## Source material
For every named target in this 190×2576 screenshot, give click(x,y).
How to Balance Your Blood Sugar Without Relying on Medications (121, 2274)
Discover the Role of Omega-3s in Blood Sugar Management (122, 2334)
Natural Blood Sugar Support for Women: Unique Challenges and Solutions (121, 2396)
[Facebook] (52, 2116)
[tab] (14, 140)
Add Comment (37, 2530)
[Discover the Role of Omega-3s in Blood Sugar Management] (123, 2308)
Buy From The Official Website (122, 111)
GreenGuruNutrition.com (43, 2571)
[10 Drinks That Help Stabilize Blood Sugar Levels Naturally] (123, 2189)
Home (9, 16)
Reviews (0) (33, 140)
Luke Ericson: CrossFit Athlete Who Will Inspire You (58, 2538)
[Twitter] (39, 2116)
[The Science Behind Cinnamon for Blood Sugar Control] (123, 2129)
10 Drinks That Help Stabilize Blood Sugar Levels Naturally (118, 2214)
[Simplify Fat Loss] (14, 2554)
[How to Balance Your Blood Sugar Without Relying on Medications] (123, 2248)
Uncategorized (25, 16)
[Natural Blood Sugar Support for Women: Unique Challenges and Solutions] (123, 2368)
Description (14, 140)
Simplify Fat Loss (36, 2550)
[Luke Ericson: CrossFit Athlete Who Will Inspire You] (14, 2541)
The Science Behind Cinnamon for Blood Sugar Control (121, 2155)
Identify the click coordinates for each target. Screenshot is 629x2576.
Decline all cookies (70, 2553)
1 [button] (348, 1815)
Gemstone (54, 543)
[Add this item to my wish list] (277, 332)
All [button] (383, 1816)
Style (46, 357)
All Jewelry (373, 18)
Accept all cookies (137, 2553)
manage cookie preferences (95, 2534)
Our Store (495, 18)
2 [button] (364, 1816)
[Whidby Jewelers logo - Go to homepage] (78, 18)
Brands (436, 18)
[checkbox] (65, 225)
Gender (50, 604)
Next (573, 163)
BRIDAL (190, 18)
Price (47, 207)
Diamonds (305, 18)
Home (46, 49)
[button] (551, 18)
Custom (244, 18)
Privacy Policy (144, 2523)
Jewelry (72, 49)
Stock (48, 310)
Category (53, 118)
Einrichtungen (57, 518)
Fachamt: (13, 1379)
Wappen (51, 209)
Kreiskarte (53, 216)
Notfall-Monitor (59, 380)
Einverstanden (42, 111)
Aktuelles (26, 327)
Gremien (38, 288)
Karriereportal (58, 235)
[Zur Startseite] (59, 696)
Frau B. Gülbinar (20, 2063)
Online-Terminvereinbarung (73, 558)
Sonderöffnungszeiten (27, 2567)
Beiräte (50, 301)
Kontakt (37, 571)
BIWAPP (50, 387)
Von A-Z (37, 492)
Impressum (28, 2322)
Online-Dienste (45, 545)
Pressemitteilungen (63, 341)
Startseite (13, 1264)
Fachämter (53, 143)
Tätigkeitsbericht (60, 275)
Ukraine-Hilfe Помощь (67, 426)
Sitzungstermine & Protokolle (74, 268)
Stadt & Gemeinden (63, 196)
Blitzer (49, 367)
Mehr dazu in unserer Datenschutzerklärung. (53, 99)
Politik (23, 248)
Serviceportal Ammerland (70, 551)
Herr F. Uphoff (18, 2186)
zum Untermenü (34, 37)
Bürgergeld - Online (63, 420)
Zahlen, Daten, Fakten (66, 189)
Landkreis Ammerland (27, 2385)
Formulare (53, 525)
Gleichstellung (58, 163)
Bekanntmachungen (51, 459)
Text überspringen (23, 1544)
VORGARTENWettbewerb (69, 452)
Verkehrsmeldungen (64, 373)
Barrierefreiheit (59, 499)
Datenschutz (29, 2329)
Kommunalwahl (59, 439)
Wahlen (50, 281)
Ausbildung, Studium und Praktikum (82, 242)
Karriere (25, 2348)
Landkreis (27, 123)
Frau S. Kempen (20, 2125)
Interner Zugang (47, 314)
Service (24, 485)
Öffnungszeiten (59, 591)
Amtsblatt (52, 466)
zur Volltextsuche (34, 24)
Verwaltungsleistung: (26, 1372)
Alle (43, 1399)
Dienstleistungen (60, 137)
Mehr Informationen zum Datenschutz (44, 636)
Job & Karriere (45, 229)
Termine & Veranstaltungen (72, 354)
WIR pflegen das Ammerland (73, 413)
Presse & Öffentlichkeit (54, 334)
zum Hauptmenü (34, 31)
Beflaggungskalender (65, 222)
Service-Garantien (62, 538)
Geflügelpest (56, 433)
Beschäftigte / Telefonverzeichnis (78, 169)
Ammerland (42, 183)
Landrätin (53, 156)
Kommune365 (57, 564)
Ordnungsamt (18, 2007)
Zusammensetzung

## What is required
Output, and output only, the lines from the one containing "Wahlen (50, 281)" through the last line of the data above.

## Output of the exercise
Wahlen (50, 281)
Ausbildung, Studium und Praktikum (82, 242)
Karriere (25, 2348)
Landkreis (27, 123)
Frau S. Kempen (20, 2125)
Interner Zugang (47, 314)
Service (24, 485)
Öffnungszeiten (59, 591)
Amtsblatt (52, 466)
zur Volltextsuche (34, 24)
Verwaltungsleistung: (26, 1372)
Alle (43, 1399)
Dienstleistungen (60, 137)
Mehr Informationen zum Datenschutz (44, 636)
Job & Karriere (45, 229)
Termine & Veranstaltungen (72, 354)
WIR pflegen das Ammerland (73, 413)
Presse & Öffentlichkeit (54, 334)
zum Hauptmenü (34, 31)
Beflaggungskalender (65, 222)
Service-Garantien (62, 538)
Geflügelpest (56, 433)
Beschäftigte / Telefonverzeichnis (78, 169)
Ammerland (42, 183)
Landrätin (53, 156)
Kommune365 (57, 564)
Ordnungsamt (18, 2007)
Zusammensetzung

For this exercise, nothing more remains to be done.